Older Convent /Modern Convent/Holmhurst St Mary/Terrace
Modern Chapel/Library/Classrooms/Further Classrooms
(of which the convent, chapel, library and classroom buildings are now torn down)
Farm beyond road at left top, also 'Further Classrooms', not included in Sale.

Blessed Sacrament Chapel, Holmhurst St Mary

Mother Agnes worked hard to have two things, the Blessed Sacrament reserved in a special chapel built out of the stable, as had St Teresa of Avila done, and to have a burial ground for the Sisters, after the burial of the first two sisters in Westfield. In the latter case she was told by the city authorities this was forbidden. She then asked what the farmer did when his cows died. On being told he buried them in a field, she replied 'What is good enough for his cows, is good enough for my nuns'. She won. The graveyard lies beyond Augustus Hare's Rocky Valley. Simple wooden crosses have now been replaced by iron ones, the great cross of Sussex oak under which Mother Agnes was buried also replaced. These Sisters had been in India, had been in Florence, one coming from Germany with a vast library of books in fraktura. Mother Agnes and generations of her school girls were good stewards of the beauty of Augustus Hare's dream house. If you can visit, please lay flowers on the graves of Mothers Agnes, Gwendolyn, Muriel, Sisters Barbara, Catherine, Charlotte, Christine, Eileen, Florence, Helen, Joan, Lucy, Margaret, Mary, Mary Frances, Phyllis, Valerie, Veronica, most of them my teachers, in my name.

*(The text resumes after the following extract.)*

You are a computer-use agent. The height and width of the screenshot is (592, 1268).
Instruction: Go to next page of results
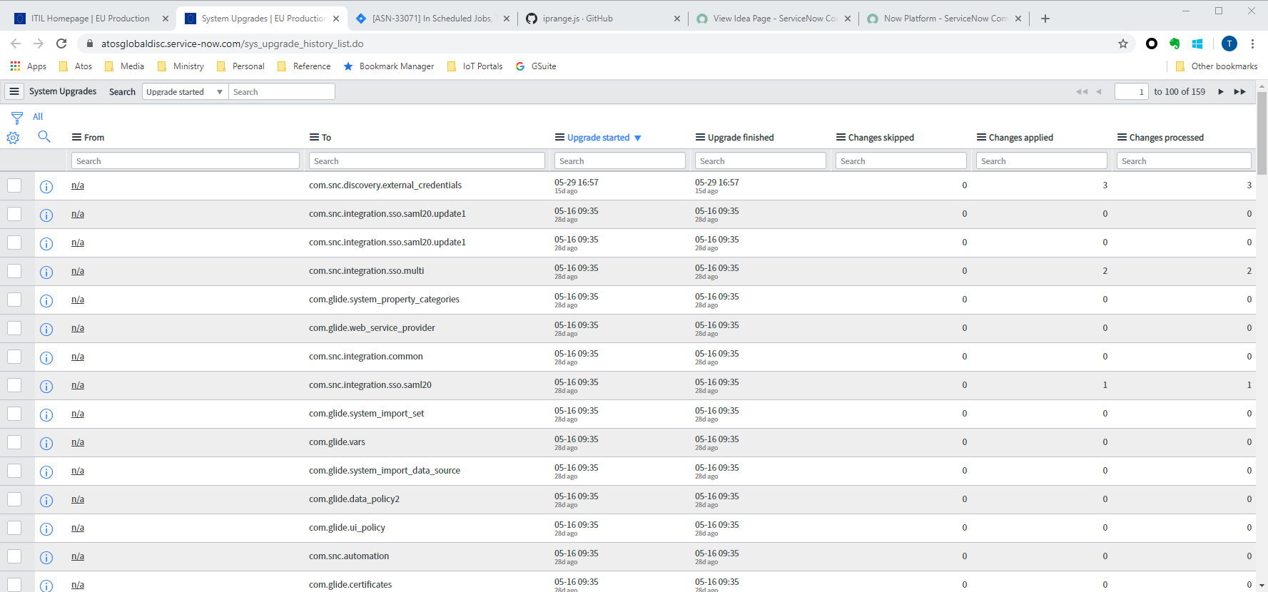(1221, 91)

The Sisters of the Community, from the school and from the property, land being sold for the modern Conquest Hospital next door, had become millionaires, which I did not know when I joined them. That was tragic, resulting in a retirement from Christian service, apart from a few retreats a year. It was a women and children's Utopia, which could have been now shared with men. It was of great learning, of great Christianity, so very much needed in the Church of England today; it could have been revived and been of use again for love of God and neighbour. We didn't need the money. We needed the books, the buildings, the land. All of which were already there, being Mother Agnes Mason's heritage for Sussex and the world. Mother Agnes wrote into her Rule that we schoolgirls were to go out into the world, with the love of beauty, the love of poverty, and with the salt of good learning.

The love of beauty is only superficially and not really opposed to the love of poverty, but the union of the two produces a peculiarly clean and attractive type of Christian character and work. And we should aspire to have our pupils enrich and purify the world with this salt.